## WHAT THE TASK ASKS
Below are some entries; write out each one of them exactly.

BEGIN DATA LISTING

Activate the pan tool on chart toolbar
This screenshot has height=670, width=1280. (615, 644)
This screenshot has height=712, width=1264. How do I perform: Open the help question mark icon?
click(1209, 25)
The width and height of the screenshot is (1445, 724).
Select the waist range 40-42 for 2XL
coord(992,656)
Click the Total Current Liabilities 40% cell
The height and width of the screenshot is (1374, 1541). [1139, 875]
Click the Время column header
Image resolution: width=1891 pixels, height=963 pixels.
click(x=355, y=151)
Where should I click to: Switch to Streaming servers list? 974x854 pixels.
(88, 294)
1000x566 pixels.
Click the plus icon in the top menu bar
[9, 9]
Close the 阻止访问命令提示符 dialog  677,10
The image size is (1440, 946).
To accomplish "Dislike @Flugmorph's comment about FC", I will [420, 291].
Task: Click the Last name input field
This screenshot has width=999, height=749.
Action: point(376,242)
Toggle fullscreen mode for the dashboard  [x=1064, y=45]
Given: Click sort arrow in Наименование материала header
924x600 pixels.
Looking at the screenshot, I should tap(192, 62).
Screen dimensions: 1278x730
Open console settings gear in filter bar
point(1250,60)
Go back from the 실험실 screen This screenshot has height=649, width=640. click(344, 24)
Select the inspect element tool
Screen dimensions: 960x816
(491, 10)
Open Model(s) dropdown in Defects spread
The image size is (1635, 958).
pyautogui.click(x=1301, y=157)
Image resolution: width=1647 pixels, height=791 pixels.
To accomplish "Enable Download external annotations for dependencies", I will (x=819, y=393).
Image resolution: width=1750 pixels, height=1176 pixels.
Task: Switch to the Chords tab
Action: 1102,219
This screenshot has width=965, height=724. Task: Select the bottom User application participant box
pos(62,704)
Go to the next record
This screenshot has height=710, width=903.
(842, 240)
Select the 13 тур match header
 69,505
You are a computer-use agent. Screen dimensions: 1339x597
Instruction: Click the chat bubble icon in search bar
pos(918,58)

END DATA LISTING

## TASK ANSWER
Activate the pan tool on chart toolbar
This screenshot has height=670, width=1280. (615, 644)
This screenshot has height=712, width=1264. How do I perform: Open the help question mark icon?
click(1209, 25)
The width and height of the screenshot is (1445, 724).
Select the waist range 40-42 for 2XL
coord(992,656)
Click the Total Current Liabilities 40% cell
The height and width of the screenshot is (1374, 1541). [1139, 875]
Click the Время column header
Image resolution: width=1891 pixels, height=963 pixels.
click(x=355, y=151)
Where should I click to: Switch to Streaming servers list? 974x854 pixels.
(88, 294)
1000x566 pixels.
Click the plus icon in the top menu bar
[9, 9]
Close the 阻止访问命令提示符 dialog  677,10
The image size is (1440, 946).
To accomplish "Dislike @Flugmorph's comment about FC", I will [420, 291].
Task: Click the Last name input field
This screenshot has width=999, height=749.
Action: point(376,242)
Toggle fullscreen mode for the dashboard  [x=1064, y=45]
Given: Click sort arrow in Наименование материала header
924x600 pixels.
Looking at the screenshot, I should tap(192, 62).
Screen dimensions: 1278x730
Open console settings gear in filter bar
point(1250,60)
Go back from the 실험실 screen This screenshot has height=649, width=640. click(344, 24)
Select the inspect element tool
Screen dimensions: 960x816
(491, 10)
Open Model(s) dropdown in Defects spread
The image size is (1635, 958).
pyautogui.click(x=1301, y=157)
Image resolution: width=1647 pixels, height=791 pixels.
To accomplish "Enable Download external annotations for dependencies", I will (x=819, y=393).
Image resolution: width=1750 pixels, height=1176 pixels.
Task: Switch to the Chords tab
Action: 1102,219
This screenshot has width=965, height=724. Task: Select the bottom User application participant box
pos(62,704)
Go to the next record
This screenshot has height=710, width=903.
(842, 240)
Select the 13 тур match header
 69,505
You are a computer-use agent. Screen dimensions: 1339x597
Instruction: Click the chat bubble icon in search bar
pos(918,58)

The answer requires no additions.